*Текст для анализа*:
Комплекс мертвой матери оставляет аналитика перед выбором между двумя техническими установками. Первая — это классическая техника. Она несет [в себе»] опасность повторения отношения с мертвой матерью в молчании. Боюсь, что если комплекс [мертвой матери] не будет обнаружен, [то] анализ рискует потонуть в похоронной скуке или в иллюзии, наконец, обретенной либидной жизни. В любом случае, впадения в отчаяние долго ждать не придется, и разочарование будет горьким. Другая [установка], та, которой я отдаю предпочтение, состоит и том, чтобы, используя рамки [анализа] как переходное пространство, делать аналитика объектом всегда живым, заинтересованным, внимающим своему анализанту и свидетельствующим о своей [собственной] жизненности теми ассоциативным и связями, которые он сообщает анализанту, никогда не выходя из нейтральности. Ибо способность анализанта переносить разочарование будет зависеть от степени, в которой он будет чувствовать себя нарциссически инвестированным аналитиком. Так что необходимо, чтобы оный [аналитик] оставался постоянно внимающим речам пациента, не впадая в интрузивные истолкования. Устанавливать связи, предоставляемые предсознательным, [связи], поддерживающие третичные процессы, без их шунтирования, без того, чтобы сразу идти к несознательным фантазиям, не значит быть интрузивным. А если пациент и заявит о таком ощущении [интрузивности истолкований], то очень даже можно ему показать, и, не травмируя [его] сверх меры, что это [его] ощущение играет роль защиты от удовольствия, переживаемого [им] как пугающее.
И так понятно, что [именно] пассивность здесь конфликтуализирована: пассивность или пассивизация — как первичная женственность, [как] женственность, общая матери и ребенку. Белое горе мертвой матери будет общим телом их усопшей любви.

*Что сделать*:
Ответьте на вопросы по тексту о комплексе мертвой матери.
(a) Какую опасность несет классическая техника?
(b) От чего зависит способность анализанта переносить разочарование?
(c) Чем будет белое горе мертвой матери?

*Фрагмент материала*:
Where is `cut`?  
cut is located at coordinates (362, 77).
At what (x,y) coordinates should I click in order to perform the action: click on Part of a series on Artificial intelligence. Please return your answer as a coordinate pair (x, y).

*Решение*:
(a) Опасность повторения отношения с мертвой матерью в молчании.
(b) От степени, в которой он будет чувствовать себя нарциссически инвестированным аналитиком.
(c) Общим телом их усопшей любви.